─── Data to use ───
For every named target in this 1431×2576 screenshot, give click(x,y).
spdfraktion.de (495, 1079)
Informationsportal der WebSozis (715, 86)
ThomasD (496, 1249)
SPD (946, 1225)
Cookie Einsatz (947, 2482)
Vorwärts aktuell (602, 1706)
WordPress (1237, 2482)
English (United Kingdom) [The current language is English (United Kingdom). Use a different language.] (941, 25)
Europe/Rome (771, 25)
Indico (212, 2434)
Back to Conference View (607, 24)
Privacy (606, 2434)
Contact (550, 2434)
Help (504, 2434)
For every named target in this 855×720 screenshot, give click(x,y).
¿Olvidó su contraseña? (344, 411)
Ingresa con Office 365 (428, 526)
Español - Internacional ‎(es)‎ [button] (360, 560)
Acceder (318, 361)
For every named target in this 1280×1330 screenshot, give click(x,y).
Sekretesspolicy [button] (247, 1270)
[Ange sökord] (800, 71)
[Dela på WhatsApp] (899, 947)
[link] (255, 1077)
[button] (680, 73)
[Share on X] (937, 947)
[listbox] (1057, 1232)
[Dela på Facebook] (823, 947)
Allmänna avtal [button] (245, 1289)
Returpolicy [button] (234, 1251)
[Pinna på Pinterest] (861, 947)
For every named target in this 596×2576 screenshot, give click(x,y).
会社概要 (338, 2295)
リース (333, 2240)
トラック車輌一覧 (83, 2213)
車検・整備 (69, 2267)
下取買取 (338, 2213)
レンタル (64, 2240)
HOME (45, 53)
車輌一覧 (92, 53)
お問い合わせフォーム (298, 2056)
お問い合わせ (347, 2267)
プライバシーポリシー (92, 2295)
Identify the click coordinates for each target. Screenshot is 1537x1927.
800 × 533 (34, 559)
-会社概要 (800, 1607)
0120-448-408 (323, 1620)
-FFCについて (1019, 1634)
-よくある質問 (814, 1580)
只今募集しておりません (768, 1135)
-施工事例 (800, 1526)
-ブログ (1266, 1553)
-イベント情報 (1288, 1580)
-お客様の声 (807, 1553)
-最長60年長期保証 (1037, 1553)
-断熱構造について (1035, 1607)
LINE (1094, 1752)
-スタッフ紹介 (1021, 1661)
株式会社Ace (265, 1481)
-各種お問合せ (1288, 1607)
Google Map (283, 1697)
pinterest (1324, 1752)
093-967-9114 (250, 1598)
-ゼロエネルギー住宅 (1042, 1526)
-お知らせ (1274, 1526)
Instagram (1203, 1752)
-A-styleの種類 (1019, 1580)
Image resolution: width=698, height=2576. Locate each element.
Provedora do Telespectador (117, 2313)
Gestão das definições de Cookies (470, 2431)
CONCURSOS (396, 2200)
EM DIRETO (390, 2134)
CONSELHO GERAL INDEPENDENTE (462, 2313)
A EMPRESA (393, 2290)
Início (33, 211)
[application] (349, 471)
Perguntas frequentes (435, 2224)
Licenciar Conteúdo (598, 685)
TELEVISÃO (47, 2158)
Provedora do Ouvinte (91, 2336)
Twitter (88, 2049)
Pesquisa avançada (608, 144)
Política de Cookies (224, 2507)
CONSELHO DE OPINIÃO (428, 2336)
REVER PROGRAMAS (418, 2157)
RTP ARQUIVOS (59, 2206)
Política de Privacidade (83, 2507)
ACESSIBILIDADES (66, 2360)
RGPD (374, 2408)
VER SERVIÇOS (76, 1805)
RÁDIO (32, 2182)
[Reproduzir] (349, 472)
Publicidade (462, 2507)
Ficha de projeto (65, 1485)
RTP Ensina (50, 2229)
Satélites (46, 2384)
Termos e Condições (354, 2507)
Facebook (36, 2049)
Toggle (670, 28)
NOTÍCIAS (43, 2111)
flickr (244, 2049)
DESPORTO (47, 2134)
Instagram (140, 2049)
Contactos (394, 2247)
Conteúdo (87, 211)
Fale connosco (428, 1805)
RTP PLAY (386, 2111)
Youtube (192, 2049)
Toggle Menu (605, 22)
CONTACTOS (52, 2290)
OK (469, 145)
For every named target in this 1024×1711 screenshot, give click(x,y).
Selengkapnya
───
» **Exercise**: Transcribe the items without any change, from the first line through the line that contains "-A-styleの種類 (1019, 1580)".

» **Answer for this exercise**:
For every named target in this 1431×2576 screenshot, give click(x,y).
spdfraktion.de (495, 1079)
Informationsportal der WebSozis (715, 86)
ThomasD (496, 1249)
SPD (946, 1225)
Cookie Einsatz (947, 2482)
Vorwärts aktuell (602, 1706)
WordPress (1237, 2482)
English (United Kingdom) [The current language is English (United Kingdom). Use a different language.] (941, 25)
Europe/Rome (771, 25)
Indico (212, 2434)
Back to Conference View (607, 24)
Privacy (606, 2434)
Contact (550, 2434)
Help (504, 2434)
For every named target in this 855×720 screenshot, give click(x,y).
¿Olvidó su contraseña? (344, 411)
Ingresa con Office 365 (428, 526)
Español - Internacional ‎(es)‎ [button] (360, 560)
Acceder (318, 361)
For every named target in this 1280×1330 screenshot, give click(x,y).
Sekretesspolicy [button] (247, 1270)
[Ange sökord] (800, 71)
[Dela på WhatsApp] (899, 947)
[link] (255, 1077)
[button] (680, 73)
[Share on X] (937, 947)
[listbox] (1057, 1232)
[Dela på Facebook] (823, 947)
Allmänna avtal [button] (245, 1289)
Returpolicy [button] (234, 1251)
[Pinna på Pinterest] (861, 947)
For every named target in this 596×2576 screenshot, give click(x,y).
会社概要 (338, 2295)
リース (333, 2240)
トラック車輌一覧 (83, 2213)
車検・整備 (69, 2267)
下取買取 (338, 2213)
レンタル (64, 2240)
HOME (45, 53)
車輌一覧 (92, 53)
お問い合わせフォーム (298, 2056)
お問い合わせ (347, 2267)
プライバシーポリシー (92, 2295)
Identify the click coordinates for each target. Screenshot is 1537x1927.
800 × 533 (34, 559)
-会社概要 (800, 1607)
0120-448-408 (323, 1620)
-FFCについて (1019, 1634)
-よくある質問 (814, 1580)
只今募集しておりません (768, 1135)
-施工事例 (800, 1526)
-ブログ (1266, 1553)
-イベント情報 (1288, 1580)
-お客様の声 (807, 1553)
-最長60年長期保証 (1037, 1553)
-断熱構造について (1035, 1607)
LINE (1094, 1752)
-スタッフ紹介 (1021, 1661)
株式会社Ace (265, 1481)
-各種お問合せ (1288, 1607)
Google Map (283, 1697)
pinterest (1324, 1752)
093-967-9114 (250, 1598)
-ゼロエネルギー住宅 (1042, 1526)
-お知らせ (1274, 1526)
Instagram (1203, 1752)
-A-styleの種類 (1019, 1580)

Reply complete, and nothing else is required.